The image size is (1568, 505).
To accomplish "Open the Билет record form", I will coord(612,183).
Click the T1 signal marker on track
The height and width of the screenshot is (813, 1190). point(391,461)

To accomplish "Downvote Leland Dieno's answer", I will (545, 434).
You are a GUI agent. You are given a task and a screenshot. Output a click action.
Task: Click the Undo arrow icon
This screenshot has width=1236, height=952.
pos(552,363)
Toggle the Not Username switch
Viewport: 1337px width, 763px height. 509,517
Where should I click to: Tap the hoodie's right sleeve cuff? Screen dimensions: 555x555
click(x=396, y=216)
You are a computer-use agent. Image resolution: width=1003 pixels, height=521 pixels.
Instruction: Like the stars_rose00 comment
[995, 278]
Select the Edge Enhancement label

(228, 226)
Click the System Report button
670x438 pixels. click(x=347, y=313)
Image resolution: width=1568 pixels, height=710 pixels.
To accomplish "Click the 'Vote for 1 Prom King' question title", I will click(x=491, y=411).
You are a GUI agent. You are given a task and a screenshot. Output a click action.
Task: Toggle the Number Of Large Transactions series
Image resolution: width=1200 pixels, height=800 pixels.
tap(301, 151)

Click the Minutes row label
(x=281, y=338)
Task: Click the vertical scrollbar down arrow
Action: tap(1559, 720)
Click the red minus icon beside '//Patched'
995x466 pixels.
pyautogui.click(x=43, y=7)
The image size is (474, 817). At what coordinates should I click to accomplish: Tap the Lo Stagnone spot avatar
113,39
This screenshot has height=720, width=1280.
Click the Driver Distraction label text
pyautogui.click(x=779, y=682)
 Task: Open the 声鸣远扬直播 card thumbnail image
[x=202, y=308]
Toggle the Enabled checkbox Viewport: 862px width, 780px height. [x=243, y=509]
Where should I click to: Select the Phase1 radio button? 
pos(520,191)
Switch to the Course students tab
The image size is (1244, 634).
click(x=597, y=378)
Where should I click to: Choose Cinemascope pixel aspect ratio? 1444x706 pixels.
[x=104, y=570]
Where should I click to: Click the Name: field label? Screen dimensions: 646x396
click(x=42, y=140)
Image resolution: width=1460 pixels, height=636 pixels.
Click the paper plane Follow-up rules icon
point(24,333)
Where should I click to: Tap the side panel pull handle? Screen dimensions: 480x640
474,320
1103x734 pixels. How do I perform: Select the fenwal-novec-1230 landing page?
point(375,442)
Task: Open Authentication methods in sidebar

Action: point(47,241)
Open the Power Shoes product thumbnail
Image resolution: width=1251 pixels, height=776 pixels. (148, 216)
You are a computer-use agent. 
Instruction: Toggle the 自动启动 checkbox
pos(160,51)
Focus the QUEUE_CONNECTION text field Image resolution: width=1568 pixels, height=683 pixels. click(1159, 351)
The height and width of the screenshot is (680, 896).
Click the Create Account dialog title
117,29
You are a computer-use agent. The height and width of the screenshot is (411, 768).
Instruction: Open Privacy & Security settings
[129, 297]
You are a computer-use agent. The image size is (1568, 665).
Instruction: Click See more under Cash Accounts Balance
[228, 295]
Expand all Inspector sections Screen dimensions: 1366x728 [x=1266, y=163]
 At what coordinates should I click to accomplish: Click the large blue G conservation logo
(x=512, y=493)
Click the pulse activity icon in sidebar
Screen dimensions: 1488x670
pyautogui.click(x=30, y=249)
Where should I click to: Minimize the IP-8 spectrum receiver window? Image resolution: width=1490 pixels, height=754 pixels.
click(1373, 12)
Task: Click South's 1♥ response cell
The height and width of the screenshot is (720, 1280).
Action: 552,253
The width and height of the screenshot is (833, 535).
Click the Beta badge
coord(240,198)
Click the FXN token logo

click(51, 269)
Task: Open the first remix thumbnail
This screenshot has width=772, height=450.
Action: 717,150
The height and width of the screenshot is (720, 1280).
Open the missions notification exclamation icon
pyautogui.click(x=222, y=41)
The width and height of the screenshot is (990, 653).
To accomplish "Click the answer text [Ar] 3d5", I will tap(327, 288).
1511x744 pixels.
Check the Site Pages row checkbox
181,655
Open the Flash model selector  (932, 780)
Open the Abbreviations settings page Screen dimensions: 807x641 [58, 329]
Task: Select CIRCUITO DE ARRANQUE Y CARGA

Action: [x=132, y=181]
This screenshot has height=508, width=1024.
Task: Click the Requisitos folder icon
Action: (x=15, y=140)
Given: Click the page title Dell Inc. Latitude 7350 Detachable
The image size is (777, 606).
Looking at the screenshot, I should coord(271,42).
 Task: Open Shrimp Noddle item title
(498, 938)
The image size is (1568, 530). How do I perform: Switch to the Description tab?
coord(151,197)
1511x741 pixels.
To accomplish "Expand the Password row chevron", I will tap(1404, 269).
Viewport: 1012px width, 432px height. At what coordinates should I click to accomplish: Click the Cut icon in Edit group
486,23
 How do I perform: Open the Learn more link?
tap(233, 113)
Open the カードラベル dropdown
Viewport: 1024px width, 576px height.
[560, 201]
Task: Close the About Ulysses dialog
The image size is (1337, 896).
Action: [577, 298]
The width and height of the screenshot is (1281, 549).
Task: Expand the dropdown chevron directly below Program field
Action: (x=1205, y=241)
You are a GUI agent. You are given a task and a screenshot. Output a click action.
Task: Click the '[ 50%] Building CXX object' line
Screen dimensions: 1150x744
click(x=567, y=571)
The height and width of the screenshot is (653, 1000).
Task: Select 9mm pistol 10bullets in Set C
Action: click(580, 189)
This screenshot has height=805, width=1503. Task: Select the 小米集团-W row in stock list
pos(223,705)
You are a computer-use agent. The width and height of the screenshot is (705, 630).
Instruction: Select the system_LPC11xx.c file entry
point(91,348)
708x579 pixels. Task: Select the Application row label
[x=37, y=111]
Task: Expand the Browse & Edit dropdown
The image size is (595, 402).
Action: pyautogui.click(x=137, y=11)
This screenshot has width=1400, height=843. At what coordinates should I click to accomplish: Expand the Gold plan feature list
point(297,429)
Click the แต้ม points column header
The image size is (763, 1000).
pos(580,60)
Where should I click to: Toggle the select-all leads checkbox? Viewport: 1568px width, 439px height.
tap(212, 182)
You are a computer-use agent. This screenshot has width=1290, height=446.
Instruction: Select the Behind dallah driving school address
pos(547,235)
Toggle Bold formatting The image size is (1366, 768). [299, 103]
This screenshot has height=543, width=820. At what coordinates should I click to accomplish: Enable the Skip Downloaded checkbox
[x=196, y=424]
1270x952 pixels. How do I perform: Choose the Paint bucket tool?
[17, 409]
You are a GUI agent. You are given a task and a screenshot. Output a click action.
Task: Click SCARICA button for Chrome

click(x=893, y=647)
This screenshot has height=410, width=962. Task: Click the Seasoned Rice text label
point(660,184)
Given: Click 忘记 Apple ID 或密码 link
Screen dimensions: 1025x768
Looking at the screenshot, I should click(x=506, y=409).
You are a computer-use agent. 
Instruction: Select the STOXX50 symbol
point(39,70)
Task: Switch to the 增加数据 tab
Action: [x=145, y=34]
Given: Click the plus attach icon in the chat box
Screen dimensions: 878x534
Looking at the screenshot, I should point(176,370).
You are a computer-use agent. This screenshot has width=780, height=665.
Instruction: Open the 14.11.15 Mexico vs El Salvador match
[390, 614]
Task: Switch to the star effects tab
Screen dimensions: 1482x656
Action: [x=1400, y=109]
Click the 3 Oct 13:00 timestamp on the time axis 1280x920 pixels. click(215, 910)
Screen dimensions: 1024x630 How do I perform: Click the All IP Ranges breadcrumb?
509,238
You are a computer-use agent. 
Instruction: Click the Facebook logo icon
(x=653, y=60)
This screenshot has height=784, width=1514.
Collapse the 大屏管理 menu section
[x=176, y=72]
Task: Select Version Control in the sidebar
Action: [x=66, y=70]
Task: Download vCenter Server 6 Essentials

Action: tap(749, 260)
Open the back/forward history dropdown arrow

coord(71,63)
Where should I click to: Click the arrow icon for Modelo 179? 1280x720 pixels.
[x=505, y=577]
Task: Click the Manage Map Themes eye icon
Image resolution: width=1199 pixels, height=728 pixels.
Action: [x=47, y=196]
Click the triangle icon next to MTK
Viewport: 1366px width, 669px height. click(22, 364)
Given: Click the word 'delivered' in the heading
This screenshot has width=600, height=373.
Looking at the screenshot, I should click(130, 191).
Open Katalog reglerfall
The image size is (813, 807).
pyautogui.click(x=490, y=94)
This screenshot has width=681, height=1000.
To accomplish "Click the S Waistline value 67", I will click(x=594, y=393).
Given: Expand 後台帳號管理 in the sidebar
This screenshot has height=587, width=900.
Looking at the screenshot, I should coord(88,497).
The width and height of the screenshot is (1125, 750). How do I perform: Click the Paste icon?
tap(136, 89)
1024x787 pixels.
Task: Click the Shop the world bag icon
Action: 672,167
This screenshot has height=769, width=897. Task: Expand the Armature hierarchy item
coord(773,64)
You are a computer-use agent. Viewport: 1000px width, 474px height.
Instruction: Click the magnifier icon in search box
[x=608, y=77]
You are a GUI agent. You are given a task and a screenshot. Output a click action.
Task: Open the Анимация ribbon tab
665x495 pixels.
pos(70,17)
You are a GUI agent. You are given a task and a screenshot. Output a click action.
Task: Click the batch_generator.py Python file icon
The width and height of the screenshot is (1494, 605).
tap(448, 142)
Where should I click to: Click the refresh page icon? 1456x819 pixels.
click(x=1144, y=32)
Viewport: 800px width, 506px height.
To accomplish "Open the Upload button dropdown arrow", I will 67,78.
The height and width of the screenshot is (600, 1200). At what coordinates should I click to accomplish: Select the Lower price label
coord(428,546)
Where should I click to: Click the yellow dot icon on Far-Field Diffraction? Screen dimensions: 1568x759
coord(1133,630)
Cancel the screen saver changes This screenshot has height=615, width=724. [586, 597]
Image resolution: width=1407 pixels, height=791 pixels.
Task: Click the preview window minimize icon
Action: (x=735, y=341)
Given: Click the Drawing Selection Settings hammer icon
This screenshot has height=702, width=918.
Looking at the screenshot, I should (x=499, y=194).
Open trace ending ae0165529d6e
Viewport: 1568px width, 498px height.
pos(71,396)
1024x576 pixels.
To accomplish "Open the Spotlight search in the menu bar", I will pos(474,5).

● ● ● ● ● ● ●

Extract each line from the listing that holds the word "answer".

Response to the task
To accomplish "Downvote Leland Dieno's answer", I will (545, 434).
To accomplish "Click the answer text [Ar] 3d5", I will tap(327, 288).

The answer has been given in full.